Some CFS patients have comorbid depression and/or anxiety. Children have been successfully treated using antidepressants and therapy.
Graded exercise therapy
Two systematic reviews suggest that some patients may benefit from graded exercise therapy (GET), although there are some limitations with the evidence and the generalizability of the findings. The most recent of these reviews (published in 2006) also notes that "no severely affected patients were included in the studies of GET". Patient organisations' surveys commonly report adverse effects.
A New Zealand study suggests that GET may result in self-reported improvement in part by "reducing the degree to which patients focus on their symptoms."
Pacing
Pacing techniques encourage behavioral change while acknowledging patient fluctuations in symptom severity and delayed exercise recovery. Patients are advised to set manageable daily activity/exercise goals and balance their activity and rest to avoid possible over-doing which may worsen their symptoms. Those that are able to function within their individual limits may then start to gradually increase activity and exercise levels (GET) while maintaining pacing methods. The goal is to increase over time the level of routine functioning of the individual. A small randomised controlled trial concluded pacing with GET had statistically better results than relaxation/flexibility therapy.
Antiviral Treatments
In subsets of patients, various viruses have been reported as the causative agents of CFS, see Pathophysiology although so far consistent and compelling supportive evidence is still lacking. Others consider that treatment studies of subtypes may reduce the inconsistencies A number of antiviral treatments have been trialled with some benefit.
Ampligen
Nucleic acid (double-stranded RNA) compounds represent a potential new class of pharmaceutical products that are designed to act at the molecular level, it is an inducer of interferon and is considered in other ways to be antiviral and immunomodulatory .

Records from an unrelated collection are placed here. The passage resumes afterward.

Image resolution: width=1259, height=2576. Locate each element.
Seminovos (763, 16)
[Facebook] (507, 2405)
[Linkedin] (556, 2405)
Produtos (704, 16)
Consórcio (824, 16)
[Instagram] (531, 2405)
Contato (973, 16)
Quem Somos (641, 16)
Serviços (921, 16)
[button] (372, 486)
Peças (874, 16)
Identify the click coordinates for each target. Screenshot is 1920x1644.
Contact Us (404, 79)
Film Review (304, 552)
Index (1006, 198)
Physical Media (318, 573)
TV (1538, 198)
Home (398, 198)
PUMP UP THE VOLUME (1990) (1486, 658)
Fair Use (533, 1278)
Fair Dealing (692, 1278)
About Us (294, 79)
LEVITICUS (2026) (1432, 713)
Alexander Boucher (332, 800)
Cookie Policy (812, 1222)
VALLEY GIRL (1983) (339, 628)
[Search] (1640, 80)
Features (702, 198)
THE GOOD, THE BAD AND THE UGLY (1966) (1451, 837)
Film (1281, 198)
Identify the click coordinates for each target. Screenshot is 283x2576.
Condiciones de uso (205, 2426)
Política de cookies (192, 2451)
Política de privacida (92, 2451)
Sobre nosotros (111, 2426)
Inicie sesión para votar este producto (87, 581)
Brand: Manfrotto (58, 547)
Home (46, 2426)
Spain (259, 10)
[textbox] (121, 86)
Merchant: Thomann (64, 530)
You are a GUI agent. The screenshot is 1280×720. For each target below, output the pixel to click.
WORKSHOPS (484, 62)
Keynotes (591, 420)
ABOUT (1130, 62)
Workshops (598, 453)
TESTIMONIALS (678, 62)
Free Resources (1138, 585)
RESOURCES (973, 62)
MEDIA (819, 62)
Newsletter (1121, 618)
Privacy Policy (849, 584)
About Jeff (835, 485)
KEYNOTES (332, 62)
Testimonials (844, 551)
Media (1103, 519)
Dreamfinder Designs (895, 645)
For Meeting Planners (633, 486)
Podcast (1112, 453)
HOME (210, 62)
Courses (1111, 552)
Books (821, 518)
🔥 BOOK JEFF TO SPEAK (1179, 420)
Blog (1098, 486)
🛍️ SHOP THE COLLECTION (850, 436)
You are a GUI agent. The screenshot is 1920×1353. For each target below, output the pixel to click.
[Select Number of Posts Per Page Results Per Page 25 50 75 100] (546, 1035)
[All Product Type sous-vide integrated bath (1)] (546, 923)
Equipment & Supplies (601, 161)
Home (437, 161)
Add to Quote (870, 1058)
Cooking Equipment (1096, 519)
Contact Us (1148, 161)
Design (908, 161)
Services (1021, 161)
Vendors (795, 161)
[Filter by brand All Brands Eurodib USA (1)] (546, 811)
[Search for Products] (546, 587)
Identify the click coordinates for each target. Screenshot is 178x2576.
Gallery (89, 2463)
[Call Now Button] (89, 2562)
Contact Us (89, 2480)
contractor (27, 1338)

One RCT evaluated Ampligen and found an overall beneficial effect.
In December 2009 the FDA refused to approve Ampligen for treatment of CFS. The FDA concluded that the two RCTs "did not provide credible evidence of efficacy."
Valacyclovir
Nucleosidic class drugs such as acyclovir, valacyclovir and ganicyclovir are inhibitors of viral replication during DNA (for DNA- and retroviruses) or RNA (for RNA viruses) multiplication.
A small RCT compared acyclovir against placebo and found that an equal proportion of patients recovered from placebo and with active treatment. The authors concluded that the improvement of patients reflected either spontaneous remission or the placebo effect. Three people withdrew from acyclovir treatment due to reversible renal failure.
Interferon
A systematic review has found two small RCTs to have evaluated interferon . One of the RCTs found an overall beneficial effect and the other showed some positive effects in relation to immunological outcomes only. The quality of both of these studies was considered poor. A 2007 review of research needs for CFS concluded that trials for interferon beta are now an important priority
IGG
A systematic review found five RCTs to have assessed the effects of immunoglobulin treatment for CFS ; of these, 2 RCTs showed an overall beneficial effect and the two RCTs showed some positive results, although in one of the studies this was for physiological effects only. The largest of the RCTs found no effect for the treatment. Another review concluded that "Given the weak evidence of benefit for immunotherapy, the potential harms indicate that it should not be offered as a treatment for CFS."